== EXERCISE INSTRUCTIONS ==
Tally every line in the entries below that holds "button", then give only the total.

== MATERIAL FOR THIS TASK ==
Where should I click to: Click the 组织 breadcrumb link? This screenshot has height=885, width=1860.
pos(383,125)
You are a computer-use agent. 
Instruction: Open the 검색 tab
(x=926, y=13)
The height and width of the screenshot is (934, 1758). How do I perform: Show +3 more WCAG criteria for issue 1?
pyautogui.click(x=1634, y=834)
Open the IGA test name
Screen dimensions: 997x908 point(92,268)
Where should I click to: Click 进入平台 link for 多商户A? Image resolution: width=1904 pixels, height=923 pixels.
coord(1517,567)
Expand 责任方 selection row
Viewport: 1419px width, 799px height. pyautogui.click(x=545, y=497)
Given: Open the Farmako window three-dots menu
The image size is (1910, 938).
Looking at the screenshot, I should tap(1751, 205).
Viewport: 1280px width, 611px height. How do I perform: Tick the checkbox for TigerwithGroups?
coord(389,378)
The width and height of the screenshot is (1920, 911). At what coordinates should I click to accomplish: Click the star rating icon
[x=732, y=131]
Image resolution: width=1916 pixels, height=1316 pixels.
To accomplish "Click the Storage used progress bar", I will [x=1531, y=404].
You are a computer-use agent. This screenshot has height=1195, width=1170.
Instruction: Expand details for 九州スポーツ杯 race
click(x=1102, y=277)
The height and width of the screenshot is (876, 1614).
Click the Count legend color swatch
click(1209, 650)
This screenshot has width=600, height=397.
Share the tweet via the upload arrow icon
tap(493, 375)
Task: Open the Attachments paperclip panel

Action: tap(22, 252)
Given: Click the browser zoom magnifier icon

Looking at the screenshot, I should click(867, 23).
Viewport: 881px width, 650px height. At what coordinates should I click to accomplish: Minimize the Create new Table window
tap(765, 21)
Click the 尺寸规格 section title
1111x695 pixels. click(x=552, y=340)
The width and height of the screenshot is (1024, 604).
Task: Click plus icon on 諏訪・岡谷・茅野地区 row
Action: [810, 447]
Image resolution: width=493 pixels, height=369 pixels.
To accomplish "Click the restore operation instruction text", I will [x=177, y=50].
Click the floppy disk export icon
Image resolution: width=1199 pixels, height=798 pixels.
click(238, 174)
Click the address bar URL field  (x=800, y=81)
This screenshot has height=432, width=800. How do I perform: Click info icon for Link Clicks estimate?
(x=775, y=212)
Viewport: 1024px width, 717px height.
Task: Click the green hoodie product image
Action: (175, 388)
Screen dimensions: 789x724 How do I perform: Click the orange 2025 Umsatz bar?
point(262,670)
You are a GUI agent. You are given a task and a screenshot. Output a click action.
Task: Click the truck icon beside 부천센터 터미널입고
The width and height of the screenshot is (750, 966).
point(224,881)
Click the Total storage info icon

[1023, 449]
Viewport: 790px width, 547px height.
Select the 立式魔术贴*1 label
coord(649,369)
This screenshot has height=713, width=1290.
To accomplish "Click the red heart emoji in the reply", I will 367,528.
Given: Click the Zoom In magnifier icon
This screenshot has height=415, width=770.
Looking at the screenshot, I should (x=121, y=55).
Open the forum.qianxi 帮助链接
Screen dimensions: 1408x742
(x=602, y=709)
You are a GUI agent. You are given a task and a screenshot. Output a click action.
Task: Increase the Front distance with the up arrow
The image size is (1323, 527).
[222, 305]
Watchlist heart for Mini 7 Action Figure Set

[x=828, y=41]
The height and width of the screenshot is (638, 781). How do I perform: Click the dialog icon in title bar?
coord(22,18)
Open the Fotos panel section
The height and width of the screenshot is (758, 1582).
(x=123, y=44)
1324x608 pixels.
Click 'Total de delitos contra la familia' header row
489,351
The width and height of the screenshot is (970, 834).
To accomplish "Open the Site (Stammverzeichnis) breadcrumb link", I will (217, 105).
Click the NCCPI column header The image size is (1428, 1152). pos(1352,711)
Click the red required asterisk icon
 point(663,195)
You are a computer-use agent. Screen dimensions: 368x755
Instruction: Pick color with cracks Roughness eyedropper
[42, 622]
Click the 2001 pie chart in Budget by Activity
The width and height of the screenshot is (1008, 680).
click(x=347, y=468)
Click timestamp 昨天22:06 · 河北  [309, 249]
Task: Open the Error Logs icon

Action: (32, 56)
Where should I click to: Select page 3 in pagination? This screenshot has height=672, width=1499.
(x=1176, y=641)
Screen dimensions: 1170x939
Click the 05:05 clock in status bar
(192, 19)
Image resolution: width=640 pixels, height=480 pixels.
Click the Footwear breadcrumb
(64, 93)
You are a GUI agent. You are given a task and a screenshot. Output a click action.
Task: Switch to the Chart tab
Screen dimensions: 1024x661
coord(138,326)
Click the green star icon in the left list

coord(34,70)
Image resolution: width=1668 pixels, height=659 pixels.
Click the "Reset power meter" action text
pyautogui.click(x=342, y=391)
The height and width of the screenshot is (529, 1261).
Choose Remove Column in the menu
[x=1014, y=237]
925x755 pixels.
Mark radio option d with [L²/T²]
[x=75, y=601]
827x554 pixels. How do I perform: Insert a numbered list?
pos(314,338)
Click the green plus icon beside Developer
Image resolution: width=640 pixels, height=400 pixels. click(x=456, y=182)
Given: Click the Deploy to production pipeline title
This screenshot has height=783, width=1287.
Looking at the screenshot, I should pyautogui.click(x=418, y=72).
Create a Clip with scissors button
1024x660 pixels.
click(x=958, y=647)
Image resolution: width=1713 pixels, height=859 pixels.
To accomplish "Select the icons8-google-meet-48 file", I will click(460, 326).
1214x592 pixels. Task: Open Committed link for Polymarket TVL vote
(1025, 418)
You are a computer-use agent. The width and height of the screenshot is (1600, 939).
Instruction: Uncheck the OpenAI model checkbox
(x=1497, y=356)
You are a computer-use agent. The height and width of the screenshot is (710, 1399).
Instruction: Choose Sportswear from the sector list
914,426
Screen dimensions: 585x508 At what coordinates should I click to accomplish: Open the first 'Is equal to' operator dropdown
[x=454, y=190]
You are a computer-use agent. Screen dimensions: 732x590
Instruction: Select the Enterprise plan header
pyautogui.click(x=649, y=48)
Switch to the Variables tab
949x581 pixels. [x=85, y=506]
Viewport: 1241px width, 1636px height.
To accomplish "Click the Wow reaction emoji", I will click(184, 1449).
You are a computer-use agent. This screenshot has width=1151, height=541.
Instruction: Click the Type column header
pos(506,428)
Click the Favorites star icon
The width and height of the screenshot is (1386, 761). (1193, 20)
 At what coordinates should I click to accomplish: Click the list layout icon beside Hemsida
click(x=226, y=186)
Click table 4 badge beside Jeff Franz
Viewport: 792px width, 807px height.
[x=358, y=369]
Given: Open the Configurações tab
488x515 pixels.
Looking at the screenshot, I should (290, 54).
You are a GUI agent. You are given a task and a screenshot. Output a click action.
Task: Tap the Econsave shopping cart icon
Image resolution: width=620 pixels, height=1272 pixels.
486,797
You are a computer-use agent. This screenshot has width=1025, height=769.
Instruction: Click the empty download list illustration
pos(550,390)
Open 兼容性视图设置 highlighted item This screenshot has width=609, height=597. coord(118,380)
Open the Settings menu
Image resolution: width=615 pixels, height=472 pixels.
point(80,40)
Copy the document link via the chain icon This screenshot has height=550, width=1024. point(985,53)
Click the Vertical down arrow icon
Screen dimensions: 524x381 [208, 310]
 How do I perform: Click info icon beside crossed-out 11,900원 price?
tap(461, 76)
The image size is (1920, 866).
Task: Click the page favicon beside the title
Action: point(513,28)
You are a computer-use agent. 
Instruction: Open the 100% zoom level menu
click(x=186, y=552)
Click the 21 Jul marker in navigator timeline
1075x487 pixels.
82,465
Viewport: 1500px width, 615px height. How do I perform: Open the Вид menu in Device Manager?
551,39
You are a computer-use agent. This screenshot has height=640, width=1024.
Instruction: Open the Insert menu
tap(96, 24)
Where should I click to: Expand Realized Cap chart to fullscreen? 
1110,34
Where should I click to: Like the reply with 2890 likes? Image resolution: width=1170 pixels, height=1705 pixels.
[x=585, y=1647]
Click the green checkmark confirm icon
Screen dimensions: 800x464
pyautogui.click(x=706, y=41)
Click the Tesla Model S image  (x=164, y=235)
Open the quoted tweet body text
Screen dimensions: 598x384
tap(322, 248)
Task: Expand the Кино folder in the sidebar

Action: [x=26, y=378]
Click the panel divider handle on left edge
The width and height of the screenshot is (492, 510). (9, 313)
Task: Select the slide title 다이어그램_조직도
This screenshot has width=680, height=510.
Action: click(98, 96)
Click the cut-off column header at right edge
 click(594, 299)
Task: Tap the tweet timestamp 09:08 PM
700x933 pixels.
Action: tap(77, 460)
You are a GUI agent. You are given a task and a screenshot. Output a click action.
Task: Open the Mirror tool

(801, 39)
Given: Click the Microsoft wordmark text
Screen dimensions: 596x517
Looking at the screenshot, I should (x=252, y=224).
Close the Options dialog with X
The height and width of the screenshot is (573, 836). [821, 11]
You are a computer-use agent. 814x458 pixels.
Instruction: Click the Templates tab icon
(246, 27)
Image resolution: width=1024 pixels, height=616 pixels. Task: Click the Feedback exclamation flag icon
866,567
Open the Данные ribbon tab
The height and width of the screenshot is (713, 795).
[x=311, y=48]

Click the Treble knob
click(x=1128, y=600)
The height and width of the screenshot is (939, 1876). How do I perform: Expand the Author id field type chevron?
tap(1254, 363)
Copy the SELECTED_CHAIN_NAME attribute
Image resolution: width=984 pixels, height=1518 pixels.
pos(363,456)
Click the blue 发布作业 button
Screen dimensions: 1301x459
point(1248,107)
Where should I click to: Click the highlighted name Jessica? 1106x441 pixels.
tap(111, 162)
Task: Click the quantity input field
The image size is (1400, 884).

== YOUR RESPONSE ==
2